Божий храм не белел, а испуганно прятался во тьме возле сквера. Фоме показалось, воздух вдруг окаменел, когда он чуть не налетел лбом на стену. Несколько месяцев назад храм принялись реставрировать. У одной стены поставили леса, но дело отчего-то застопорилось. Рабочие ушли, леса остались. Они напоминали гигантский насест. Проходя под насестом, Фома поднял голову и увидел в узком стрельчатом окне храма живой свет. Это было невозможно. Фома остановился. Однако сколько ни вглядывался в темное поднебесье, ничего кроме смутных перпендикулярных контуров насеста не разглядел. Да и мог ли быть в окне свет? Может, то был какой-то случайный отблеск?
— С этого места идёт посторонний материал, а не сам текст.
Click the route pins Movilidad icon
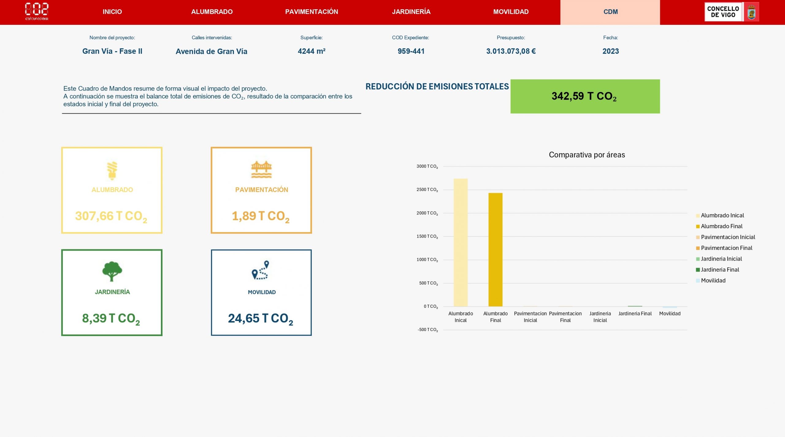Viewport: 785px width, 437px height. [261, 270]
Он двинулся дальше, но мысль о свете в окне засела как заноза. Ветер кретинизма понес Фому в обратную от здравого смысла сторону. Стоило ему только о чем-то подумать, в чем-то усомниться, чего-то испугаться, как в нем просыпался патологический, неумолимый протест. О разумном компромиссе со здравым смыслом не могло быть и речи. Фома ломил, как бешеный бык, на забор, зарабатывал репутацию странного идиота. Так два года назад вдруг бросился целовать Антонову на мосту с грифонами. Так в раннем детстве, поскандалив с отцом, ушел из дому, скрывался в каких-то катакомбах, пока не поймали. Так сейчас предстояло лезть по ненадежным лесам к воображаемому свету в стрельчатом окне.

Фома поплевал на руки, легко подтянулся, забрался на первый ярус. До совершенно темного окна было, как до неба. Внизу послышался легкий топот. Фома увидел белую юбку Соломы.

— Тебе чего, Ирина? — надменно осведомился сверху. Он назвал ее по имени, давая понять, что откровенничать и фамильярничать не намерен.

— Они тебя не догнали? — отдышавшись, спросила Солома.

— Кто?

— Да этот пианист и с ним такой здоровый, который кулаком стул разбил.

— Как видишь, нет, — Фома совершенно забыл о Боре. Мысль, что тот вполне мог догнать его в темном сквере, да еще в паре со здоровым, который кулаком разбивает стулья, неприятно удивила его.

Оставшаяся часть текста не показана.